– Своими ушами, как сейчас, – Зинка поклала всё в бумажник; дефектные деньги, как отложила грязные да рваные отдельной стопочкой, сунула в карман кофты, бумажник спрятала на груди за бюстгальтер, не стесняясь рыжего. – Академик тот тайком, – продолжила она, – чтобы народ своей известностью не смущать или чтобы, наоборот, от чужого интереса спрятаться, в камышах на каком-то острове жилище себе устроил. Ни лекций тебе, ни торжественных приёмов… Сидит, удит карасей, да бершей. Природой любуется. Тишиной. Птицей да живностью. У нас этой радости хватает. Ему «краснуха» или икра чёрная нужны?.. Он её ложками в кремлёвских буфетах лопает. А наш участковый, Жорка Веслухин, академика и прищучил. Вы кто такой, спрашивает, покажите паспорт. Ну и заварилась катавасия! До Шанина дошло, нашего начальника милиции…
– Вляпался ваш лягавый? – не дождавшись концовки, перебил её бородач.
– Извинился Шанин. Жорку погнал оттуда, чуть совсем из милиции не попёр.
– Козёл, конечно.
– Хорошо, академик тот ещё уехать домой не успел. Жорка – к нему прощения просить. Тот и выручил. Но Шанин участкового всё равно через год съел. Нашёл у него какие-то тёмные делишки…
– Да все они козлы поганые.
– Хватит тебе! – осадила его Зинка. – В моём доме, чтобы о власти ни гу-гу. У меня свой такой братик. Из-за этого и сбагрила его отдельно жить. Тоже на милицию жутко недовольный. А чего на неё кидаться? Лом лыком не перешибить.
– Значит, народ денежный сюда съезжается?
– С деньгами, конечно. А как без денег-то? Бывает, приезжают такие, залюбуешься. Палатки, как дворцы, а баб таких привозят, что мы им в подмётки не годимся! Брильянтами обвешаны, пальцы в кольцах сплошь золотых. И откуда всё берут?
– Такие знают своё дело…
– Ростовские, говорят, в этот раз прикатили, с неделю уж тут. Артистки. Все в золоте. И на шеях, и на руках.
– Завидуешь?
– Не пойму я тебя: дурак или издеваешься? – взвилась, словно ужаленная, Зинка, видно, это была её самая большая болячка. – Конечно, завидую! Только пустое это. Завидуй не завидуй, а нам такой жизни не видать. Другие это люди. Другая порода. У них своя судьба. Они по театрам шастают, а наше дело перекупщицей рыбы гроши собирать. А милиция поймает – посадят. Вот и вся радость, когда с двадцаткой придёшь домой, не пойманной. А попадусь, тоже не горе. Там с Толяном встречусь. Не выйти уж ему оттуда-то.
– Зачем же так?
– А ты знаешь, как по-другому?
– Подумать можно, помозговать…
– Что это ты загадками-то?
– Хотеть и желать мало, дело надо делать, – казалось, больше для себя, нежели для Зинки, пробормотал бородач.

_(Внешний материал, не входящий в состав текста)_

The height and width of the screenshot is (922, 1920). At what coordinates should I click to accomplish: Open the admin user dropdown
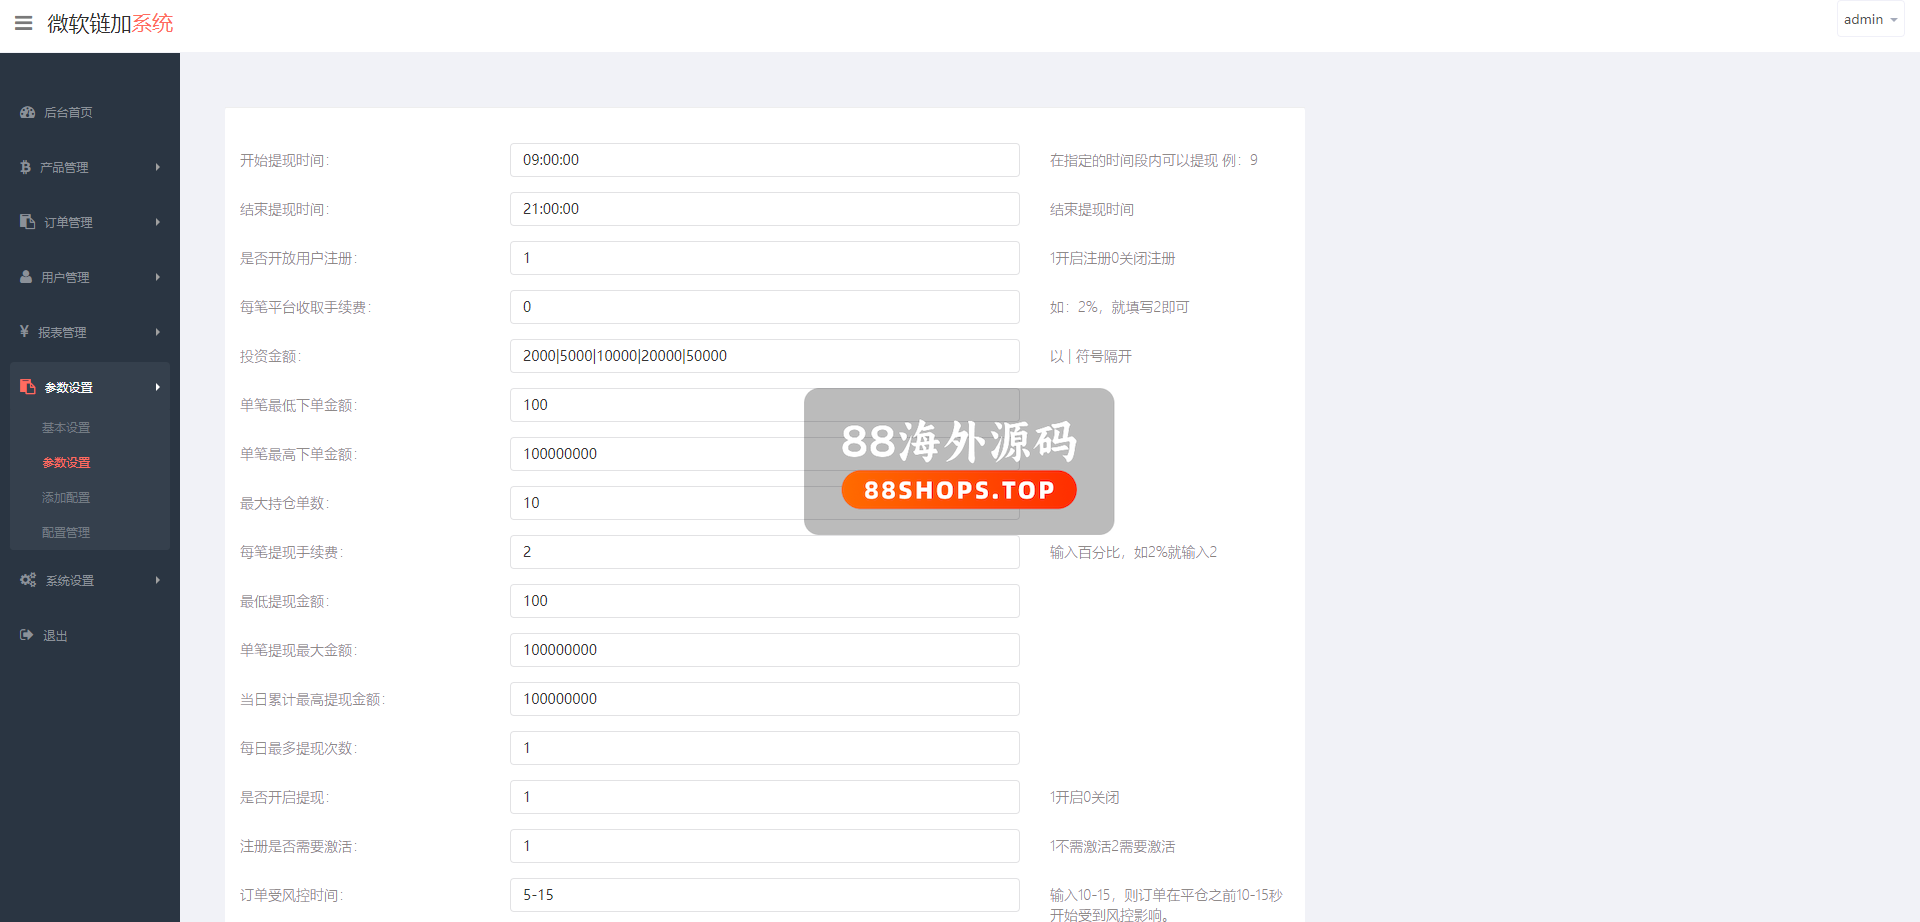pyautogui.click(x=1869, y=20)
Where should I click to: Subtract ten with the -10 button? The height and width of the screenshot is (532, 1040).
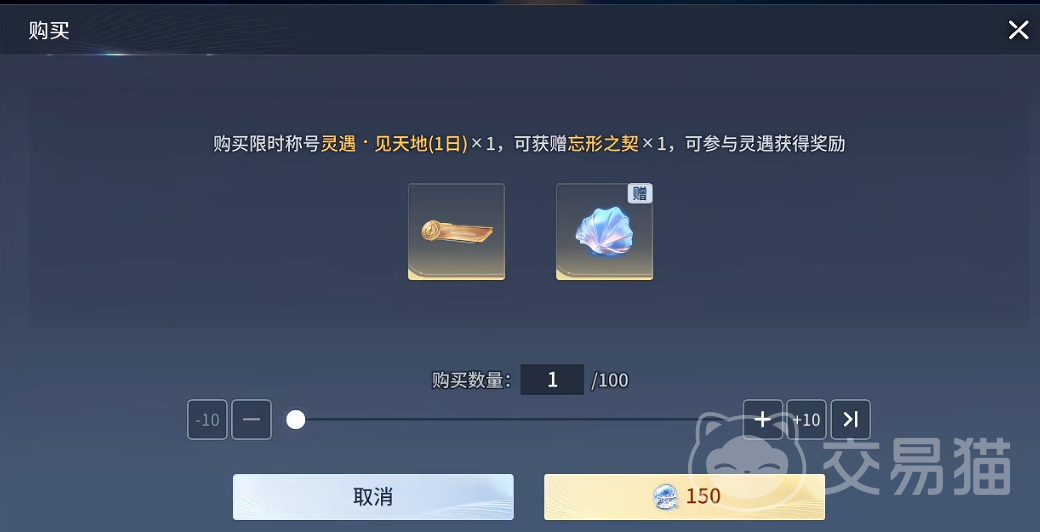tap(207, 419)
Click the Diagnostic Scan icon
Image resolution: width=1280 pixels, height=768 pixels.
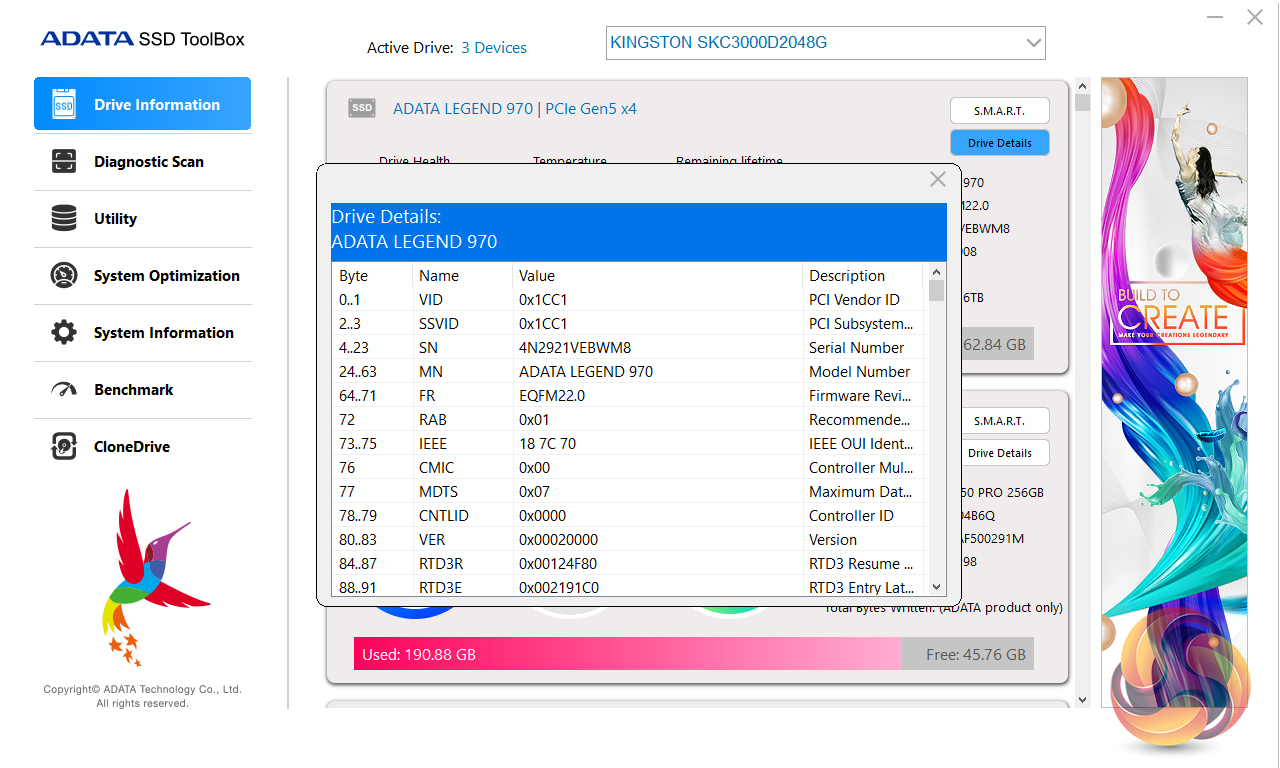tap(63, 162)
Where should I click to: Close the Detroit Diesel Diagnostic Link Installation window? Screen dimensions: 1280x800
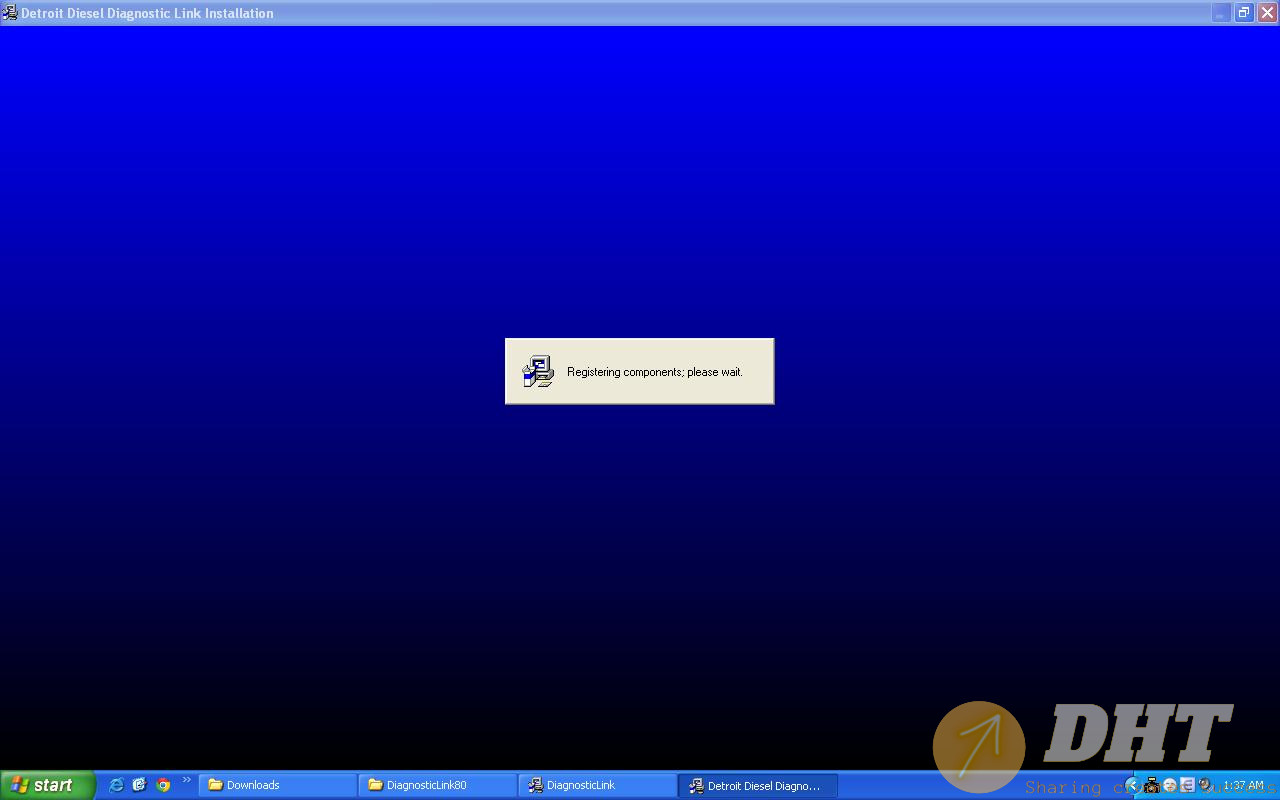point(1266,13)
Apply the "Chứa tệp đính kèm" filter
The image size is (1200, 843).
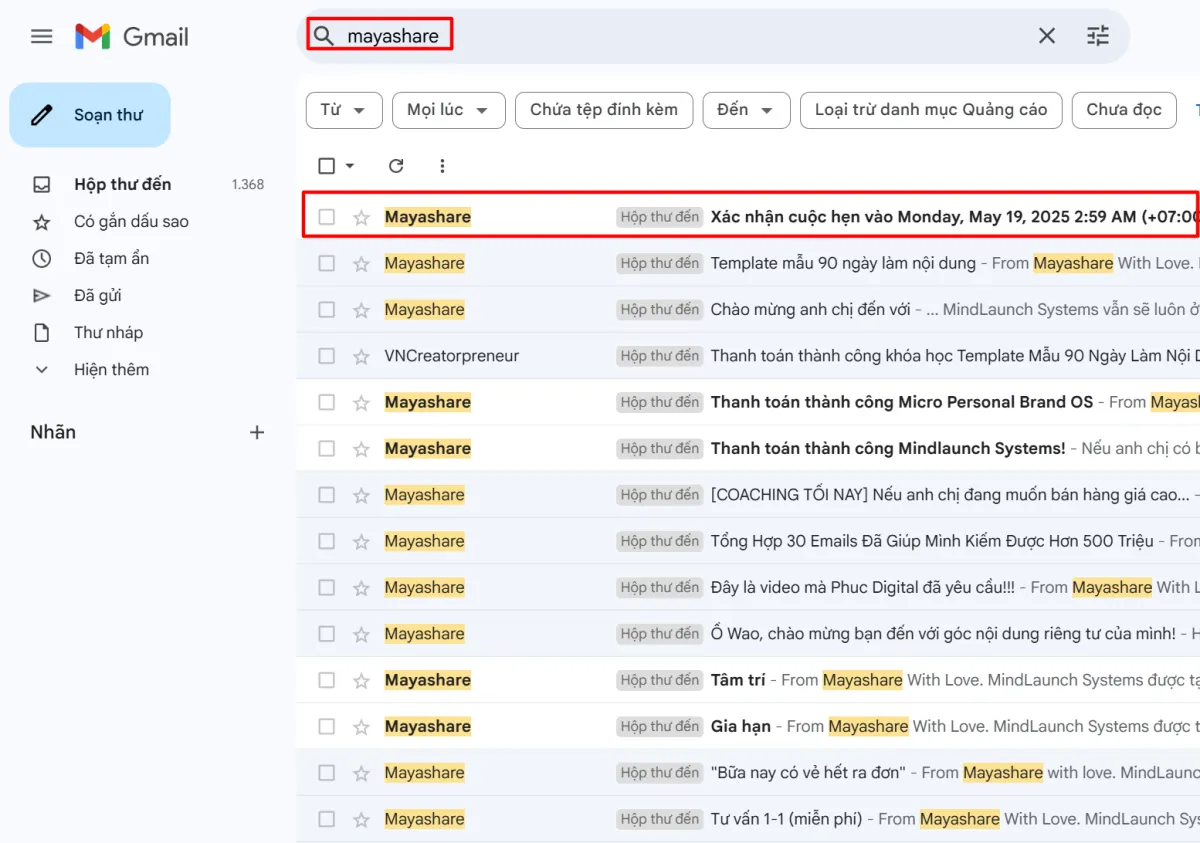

– Какие дела? Какие ещё дела?! – взвизгнула та, не сдерживая нервы. – Вон, мой-то, второй, чью фамилию ношу, Кирпичников. Тоже вроде тебя хорохорился. Всё планы строил. Денег накопить да уехать в края лучшие или здесь дом хороший купить, машину. Где только он про эти края чудесные слыхал? Кто ему уши лапшой обвешал? Прямо свихнулся на своей мечте. Решил браконьерничать да деньги копить. Увезу, говорит, тебя, Зинка, вот только ещё с годик подкопим. Над каждым червонцем дрожал, в банку их ночью складывал и пересчитывал чуть ни каждый день.
– Накопил?
– Как в той песне.
– Что-что?
– Забулдыги поют, слышал? Перестану водку пить, стану денежки копить, накоплю я рублей пять, куплю водочки опять.
– Ну, это пьянчуги, – осуждая, качнул головой бородач.
– А ты не из них?
– Не злоупотребляю.
– И Кирпичников мой совсем не пил и курить даже бросил. Только наш рыбный инспектор Фокин его с осетрами сцапал, банку с икрой отобрал себе и закатал на три года.
– Сидит?
– Сидит. Куда он денется…
– А ты, значит, опять одна?
– С Ильдуской, с братаном маюсь. Но и он уже успел под суд загреметь.
– С рыбой попался?
– Нет. Дурак просто. Его, когда дед Аким умер, от лошадей убрали, он самоволкой на грузовике научился ездить. А туристам «краснухи» достанет, те на своих «москвичах» разрешали вдоль бережка кататься. Он и научился. А потом сам машину угнал у одного толстяка. Тот пожадничал, не дал на «жигулёнке» покататься, новый, мол, разобьешь. А мой татарин бешеный, без царя в голове. Назло ночью дверцу машины взломал и давай гонять между деревьев. Навыков мало. Вот и врезался в дерево. Сам жив остался, а машину вдребезги.
– Он же малолетка!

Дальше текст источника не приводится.